Le besoin de financement est estimé à USD 6,2 milliards en 2020. L’initiative de suspension du service de la dette dont le pays bénéficie (non pris en compte dans cette donnée) permettrait de réduire partiellement ce montant ainsi que le besoin de financement pour 2021. Néanmoins, le très faible niveau des réserves, estimé à 2 mois d’importations, laisse peu de marge de manœuvre aux autorités.
Malgré les efforts initiés pour développer la base à l’exportation à court terme, les importations devraient croître plus rapidement que les exportations et donc creuser le déficit de la balance commerciale.
Le stock total de dette extérieure est estimé à 30% du PIB en 2020 (60% détenu par le gouvernement central). Bien que son niveau demeure limité, son coût devient de plus en plus important. La charge de la dette extérieure devrait atteindre un tiers des exportations, ce qui constitue un niveau d’alerte. La surévaluation de la devise locale limite l’ajustement face au choc. La persistance des déficits courants, les faibles réserves de change et l’augmentation des remboursements de la dette extérieure présentent donc un risque pour la solvabilité de la dette extérieure.
Heureusement, les accords de reprofilage de la dette, dernièrement conclus avec la Chine, et l’initiative de suspension du service de la dette (ISSD) par le Club de Paris permettent à court terme d’atténuer les pressions financières. Les lignes de liquidités d’urgence fournies par le FMI et la Banque mondiale représentent également une aide non négligeable. Néanmoins, étant donnée la part importante de la dette détenue par des créanciers non officiels et obligataires, le risque souverain en devises étrangères reste très élevé car la dette extérieure atteint plus de la moitié (59% du total) de la dette publique totale et son service représente près de 65% des réserves en 2020. Les remboursements de la dette extérieure publique devraient augmenter au cours des prochaines années en raison du refinancement de l’euro-obligation (USD 1 milliard) arrivant à échéance en 2024.
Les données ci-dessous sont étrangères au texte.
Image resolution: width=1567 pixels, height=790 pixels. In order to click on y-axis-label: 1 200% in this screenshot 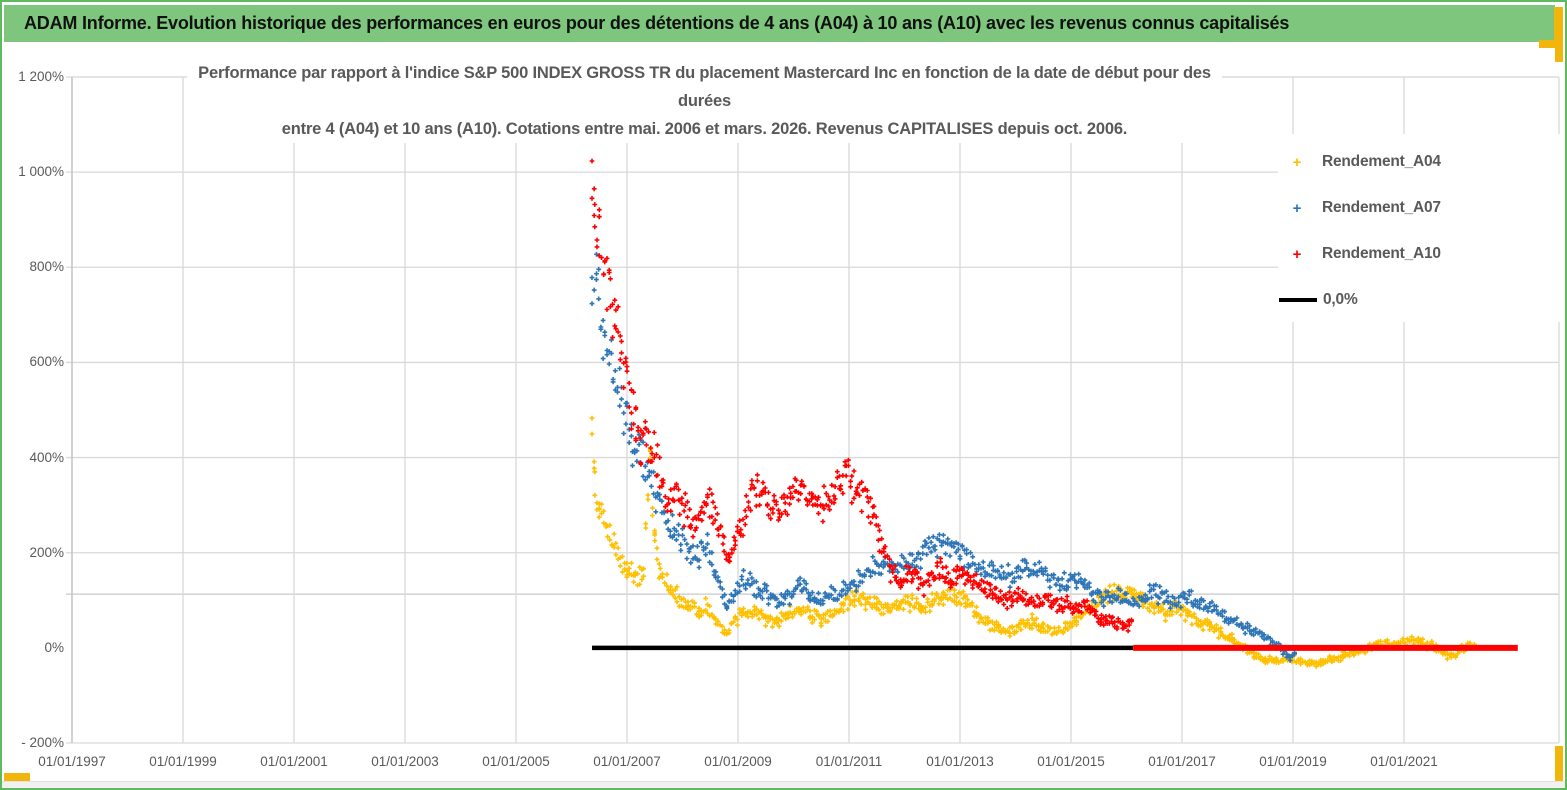, I will do `click(41, 76)`.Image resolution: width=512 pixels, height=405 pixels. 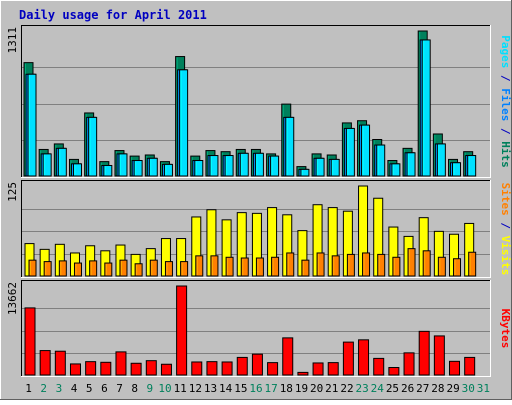 I want to click on x-tick-label-day-3: 3, so click(x=60, y=388).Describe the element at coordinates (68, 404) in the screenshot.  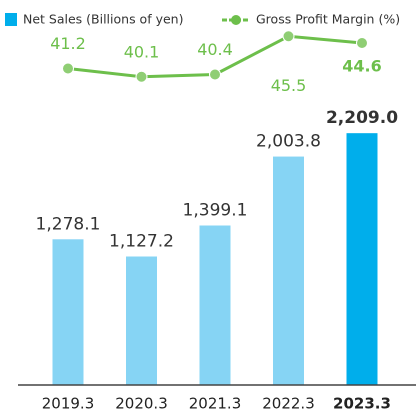
I see `x-tick-label: 2019.3` at that location.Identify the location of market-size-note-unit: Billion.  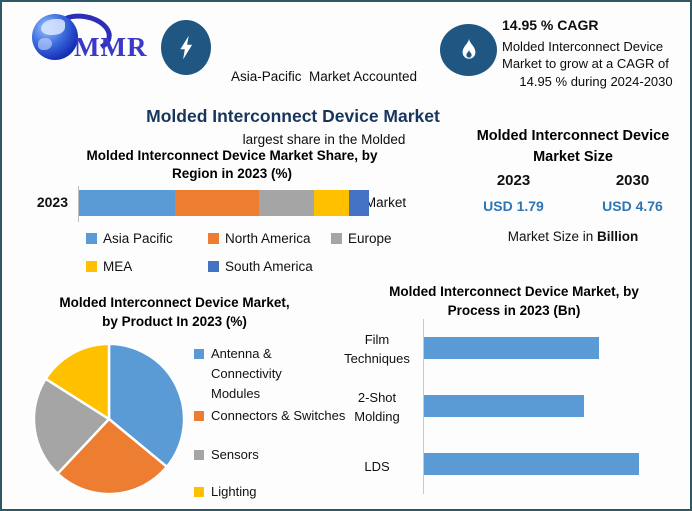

Le programme du FMI conclu fin 2019 est donc déterminant pour renforcer la solvabilité du pays et amorcer les réformes structurelles nécessaires pour assurer l’attractivité de l’économie et donc la soutenabilité de la dette. L’ajustement du taux de change figure notamment parmi les mesures-clefs à court terme. Néanmoins, une telle réforme implique une dégradation de la balance commerciale, un risque inflationniste et un alourdissement du fardeau de la dette. Le pays est financièrement soutenu mais reste sur une ligne de crête.